Unfortunately, it so happened that these Catholic communities of Eastern rite were not always able to fulfill their mission. We must admit on the one hand that they were never fully accepted by the Western Catholics who, as a body, continued to ignore, try, and suspect them. Some went so far as to fight them only in their very homeland. These groups were hardly ever admitted into Catholic unity without reservations, at least on the part of the lower authorities. On the other hand, they themselves were at times so defenseless against the invasion of Western ways and customs that in the eyes of the East they often represented, not an accessible form of union to be achieved in truth and respect, but rather an instance of hidden absorption and almost total Latinization.
We can well raise the theoretical question whether the establishment of these uniate churches was good or bad for the cause of ecumenic union.
But we cannot deny that these churches now exist and that they are even fairly successful. If they have not yet fulfilled all the expectations centered upon them, we should perhaps raise this other question: Did the Orthodox as well as the Catholic world know them well and correctly, and did they help them remain faithful to their vocation?
In our opinion there is only one answer to this question. The Eastern Catholic Churches represent a powerful and indispensable means for the establishment of Christian unity, but only if they maintain, and are helped to maintain, a two-fold and equal loyalty to Catholicism and the East. If they are wanting in either regard, they can only harm the cause of unification.
To bring this point home, we shall first attempt to determine what we Eastern Catholics represent in the eyes of our Orthodox brethren in the East. Secondly, we shall evaluate the difficulties we encounter and the possible success we can hope for in the fulfillment of this vocation of "unifiers" which we believe to be our own.
What we represent in the eyes of the Catholic West
In times past the attitude of our Catholic brethren in the West was characterized by a rather widespread ignorance, a certain irrational distrust or paternalistic regrets; sometimes by a certain disdainful neglect, practical indifference, or calculated exploitation; and, in rare instances, even by hostility. Today, their attitude is marked more and more by respect, understanding and a spirit of cooperation.
Most often the Catholic West ignored us. Even today, the East knows the West better than the West knows the East. With the exception of certain orientalists for whom the East is mostly an object of scientific study, the Catholics of the West, as a whole, are completely or almost completely ignorant of the existence of an Eastern Christendom, of its history, its proper discipline, hierarchic organization, rites, and spiritual heritage. We seem to be a revelation wherever we appear. For the average Western Catholic, we are still "Christians who make the Sign of the Cross backward." Our rites are for him an object of curiosity or scientific interest, nothing more. As a rule, all the orientalists themselves know about the East is its past. Too often, alas, the East represents for the West nothing more than a mummy or a museum piece. Such an attitude, when affecting certain religious leaders, compels them to adopt measures of rigid conservation, suddenly replacing the former attempts at gradual or violent absorption. But few Westerners know much about the life of their Eastern brethren, their practical problems, their immense need of faithfulness as well as of renewal and the great mission they must carry out, despite their weakness, throughout the world.

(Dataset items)
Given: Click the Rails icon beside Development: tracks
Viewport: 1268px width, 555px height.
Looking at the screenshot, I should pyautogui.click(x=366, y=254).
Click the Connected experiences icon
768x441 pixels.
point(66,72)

=== What you need to do ===
#1 From the passage on Eastern Catholic churches, extract the text between "But we cannot" and "cause of unification.", inclusive.
#2 Render this sentence from the passage on Eastern Catholic churches in Spanish: "In our opinion there is only one answer to this question."
#3 Please answer these questions using the passage on Eastern Catholic churches:
(a) To which two things must the Eastern Catholic Churches maintain an equal loyalty?
(b) What words does the average Western Catholic still use for Eastern Christians?
(c) What is the attitude of Western Catholics marked by more and more today?

=== Solutions in order ===
#1
But we cannot deny that these churches now exist and that they are even fairly successful. If they have not yet fulfilled all the expectations centered upon them, we should perhaps raise this other question: Did the Orthodox as well as the Catholic world know them well and correctly, and did they help them remain faithful to their vocation?
In our opinion there is only one answer to this question. The Eastern Catholic Churches represent a powerful and indispensable means for the establishment of Christian unity, but only if they maintain, and are helped to maintain, a two-fold and equal loyalty to Catholicism and the East. If they are wanting in either regard, they can only harm the cause of unification.

#2 En nuestra opinión, solo hay una respuesta a esta pregunta.

#3
(a) Catholicism and the East.
(b) "Christians who make the Sign of the Cross backward."
(c) Respect, understanding and a spirit of cooperation.